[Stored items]
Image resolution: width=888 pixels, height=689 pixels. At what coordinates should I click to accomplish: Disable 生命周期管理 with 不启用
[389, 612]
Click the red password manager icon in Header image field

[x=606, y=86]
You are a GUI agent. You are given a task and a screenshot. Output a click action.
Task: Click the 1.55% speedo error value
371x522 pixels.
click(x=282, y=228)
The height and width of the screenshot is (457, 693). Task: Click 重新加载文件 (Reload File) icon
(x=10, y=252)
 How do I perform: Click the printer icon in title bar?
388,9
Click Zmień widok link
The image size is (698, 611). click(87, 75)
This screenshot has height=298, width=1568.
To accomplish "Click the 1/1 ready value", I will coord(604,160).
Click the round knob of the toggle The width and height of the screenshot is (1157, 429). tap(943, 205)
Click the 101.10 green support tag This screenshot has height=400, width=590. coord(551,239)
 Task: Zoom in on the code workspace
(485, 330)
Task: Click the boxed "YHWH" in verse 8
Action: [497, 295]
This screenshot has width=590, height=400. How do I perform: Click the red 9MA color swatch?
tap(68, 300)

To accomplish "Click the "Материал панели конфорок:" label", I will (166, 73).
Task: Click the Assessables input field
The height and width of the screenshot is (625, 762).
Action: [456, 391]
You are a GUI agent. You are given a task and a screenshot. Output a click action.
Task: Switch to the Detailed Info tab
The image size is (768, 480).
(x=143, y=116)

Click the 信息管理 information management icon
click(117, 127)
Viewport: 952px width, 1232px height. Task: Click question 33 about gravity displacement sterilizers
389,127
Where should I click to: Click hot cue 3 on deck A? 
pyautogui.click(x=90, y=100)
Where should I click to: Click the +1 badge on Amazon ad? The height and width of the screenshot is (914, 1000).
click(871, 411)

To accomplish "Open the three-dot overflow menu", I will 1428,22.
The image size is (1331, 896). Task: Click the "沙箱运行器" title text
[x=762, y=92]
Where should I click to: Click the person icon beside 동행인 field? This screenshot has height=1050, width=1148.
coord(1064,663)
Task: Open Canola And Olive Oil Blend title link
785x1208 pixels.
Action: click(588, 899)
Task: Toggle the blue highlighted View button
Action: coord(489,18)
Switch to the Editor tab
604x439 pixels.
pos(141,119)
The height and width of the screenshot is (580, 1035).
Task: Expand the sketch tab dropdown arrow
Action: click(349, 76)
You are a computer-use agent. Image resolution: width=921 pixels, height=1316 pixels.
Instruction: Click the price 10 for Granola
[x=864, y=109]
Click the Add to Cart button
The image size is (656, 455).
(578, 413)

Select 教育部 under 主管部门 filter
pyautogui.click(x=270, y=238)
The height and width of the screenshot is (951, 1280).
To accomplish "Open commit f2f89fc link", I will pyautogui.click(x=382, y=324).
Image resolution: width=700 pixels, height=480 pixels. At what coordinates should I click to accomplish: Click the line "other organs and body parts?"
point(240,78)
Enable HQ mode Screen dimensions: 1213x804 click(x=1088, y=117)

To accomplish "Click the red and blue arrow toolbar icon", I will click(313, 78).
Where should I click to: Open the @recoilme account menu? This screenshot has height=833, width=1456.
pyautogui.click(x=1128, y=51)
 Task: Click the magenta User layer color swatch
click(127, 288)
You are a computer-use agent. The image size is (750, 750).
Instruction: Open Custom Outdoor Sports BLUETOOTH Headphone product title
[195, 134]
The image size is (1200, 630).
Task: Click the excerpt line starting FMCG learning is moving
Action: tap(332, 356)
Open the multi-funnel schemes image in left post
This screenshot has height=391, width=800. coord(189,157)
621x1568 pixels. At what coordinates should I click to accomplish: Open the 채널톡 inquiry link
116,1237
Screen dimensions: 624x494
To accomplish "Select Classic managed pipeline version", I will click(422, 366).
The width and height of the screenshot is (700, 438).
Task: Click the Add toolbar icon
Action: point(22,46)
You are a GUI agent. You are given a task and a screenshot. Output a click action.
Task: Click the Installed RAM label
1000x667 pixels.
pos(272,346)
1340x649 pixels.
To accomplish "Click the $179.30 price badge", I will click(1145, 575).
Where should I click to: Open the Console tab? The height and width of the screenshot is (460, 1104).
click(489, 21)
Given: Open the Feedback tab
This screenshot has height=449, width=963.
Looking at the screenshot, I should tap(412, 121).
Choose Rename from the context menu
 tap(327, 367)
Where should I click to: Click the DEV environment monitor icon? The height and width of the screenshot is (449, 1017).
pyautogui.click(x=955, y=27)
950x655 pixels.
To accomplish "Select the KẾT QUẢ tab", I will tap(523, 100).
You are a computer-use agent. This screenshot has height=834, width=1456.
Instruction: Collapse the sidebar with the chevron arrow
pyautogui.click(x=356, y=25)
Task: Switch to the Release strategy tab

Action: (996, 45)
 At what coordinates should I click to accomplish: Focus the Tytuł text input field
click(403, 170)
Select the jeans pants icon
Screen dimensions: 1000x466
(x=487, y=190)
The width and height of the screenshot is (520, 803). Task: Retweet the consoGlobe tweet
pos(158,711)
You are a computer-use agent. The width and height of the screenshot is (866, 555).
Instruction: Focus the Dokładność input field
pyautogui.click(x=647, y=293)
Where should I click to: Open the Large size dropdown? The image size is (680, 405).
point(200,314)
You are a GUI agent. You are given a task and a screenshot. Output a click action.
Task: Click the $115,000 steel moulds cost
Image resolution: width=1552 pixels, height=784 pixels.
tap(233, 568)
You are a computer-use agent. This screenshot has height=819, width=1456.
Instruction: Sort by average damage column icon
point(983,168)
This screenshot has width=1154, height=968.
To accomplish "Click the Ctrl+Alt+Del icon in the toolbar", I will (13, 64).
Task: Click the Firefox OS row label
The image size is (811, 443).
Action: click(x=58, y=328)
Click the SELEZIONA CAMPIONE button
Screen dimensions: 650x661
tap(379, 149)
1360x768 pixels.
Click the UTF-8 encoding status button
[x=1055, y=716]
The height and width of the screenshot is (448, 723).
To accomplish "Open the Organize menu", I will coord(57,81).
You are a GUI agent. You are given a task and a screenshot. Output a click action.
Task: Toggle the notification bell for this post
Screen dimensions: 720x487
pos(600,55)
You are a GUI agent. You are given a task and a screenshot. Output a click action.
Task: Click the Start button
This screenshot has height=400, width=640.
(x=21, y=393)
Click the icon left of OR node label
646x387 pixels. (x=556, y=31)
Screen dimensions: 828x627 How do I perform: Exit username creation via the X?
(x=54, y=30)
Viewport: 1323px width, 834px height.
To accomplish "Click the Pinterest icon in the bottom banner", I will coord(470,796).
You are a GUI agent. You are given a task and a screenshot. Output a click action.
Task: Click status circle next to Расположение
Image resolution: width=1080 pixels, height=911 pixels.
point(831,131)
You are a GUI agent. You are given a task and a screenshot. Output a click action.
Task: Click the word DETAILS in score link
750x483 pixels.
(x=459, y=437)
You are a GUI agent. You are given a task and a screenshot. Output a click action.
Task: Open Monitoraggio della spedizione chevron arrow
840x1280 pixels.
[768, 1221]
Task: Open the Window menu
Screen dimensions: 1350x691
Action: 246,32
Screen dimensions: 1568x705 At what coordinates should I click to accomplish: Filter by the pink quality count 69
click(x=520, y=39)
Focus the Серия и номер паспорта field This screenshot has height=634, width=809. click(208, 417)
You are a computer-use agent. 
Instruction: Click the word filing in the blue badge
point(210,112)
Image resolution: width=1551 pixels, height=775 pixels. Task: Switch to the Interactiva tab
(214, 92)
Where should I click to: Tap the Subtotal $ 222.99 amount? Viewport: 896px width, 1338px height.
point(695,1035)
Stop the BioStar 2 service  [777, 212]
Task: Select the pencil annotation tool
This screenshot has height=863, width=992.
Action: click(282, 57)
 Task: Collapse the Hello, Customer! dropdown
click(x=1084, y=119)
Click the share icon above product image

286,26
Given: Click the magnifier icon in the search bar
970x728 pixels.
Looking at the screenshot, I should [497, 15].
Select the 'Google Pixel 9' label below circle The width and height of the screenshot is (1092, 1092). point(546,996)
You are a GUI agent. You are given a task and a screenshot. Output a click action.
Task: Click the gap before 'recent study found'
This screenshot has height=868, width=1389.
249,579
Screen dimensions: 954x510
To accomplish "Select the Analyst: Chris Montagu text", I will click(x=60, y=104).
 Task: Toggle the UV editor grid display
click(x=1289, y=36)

Your instructions: All that belongs in the answer is the lines from the start of the entries above through the line containing "Click the 101.10", each given exactly.

Expected output:
Image resolution: width=888 pixels, height=689 pixels. At what coordinates should I click to accomplish: Disable 生命周期管理 with 不启用
[389, 612]
Click the red password manager icon in Header image field

[x=606, y=86]
You are a GUI agent. You are given a task and a screenshot. Output a click action.
Task: Click the 1.55% speedo error value
371x522 pixels.
click(x=282, y=228)
The height and width of the screenshot is (457, 693). Task: Click 重新加载文件 (Reload File) icon
(x=10, y=252)
 How do I perform: Click the printer icon in title bar?
388,9
Click Zmień widok link
The image size is (698, 611). click(87, 75)
This screenshot has height=298, width=1568.
To accomplish "Click the 1/1 ready value", I will coord(604,160).
Click the round knob of the toggle The width and height of the screenshot is (1157, 429). tap(943, 205)
Click the 101.10 green support tag This screenshot has height=400, width=590. coord(551,239)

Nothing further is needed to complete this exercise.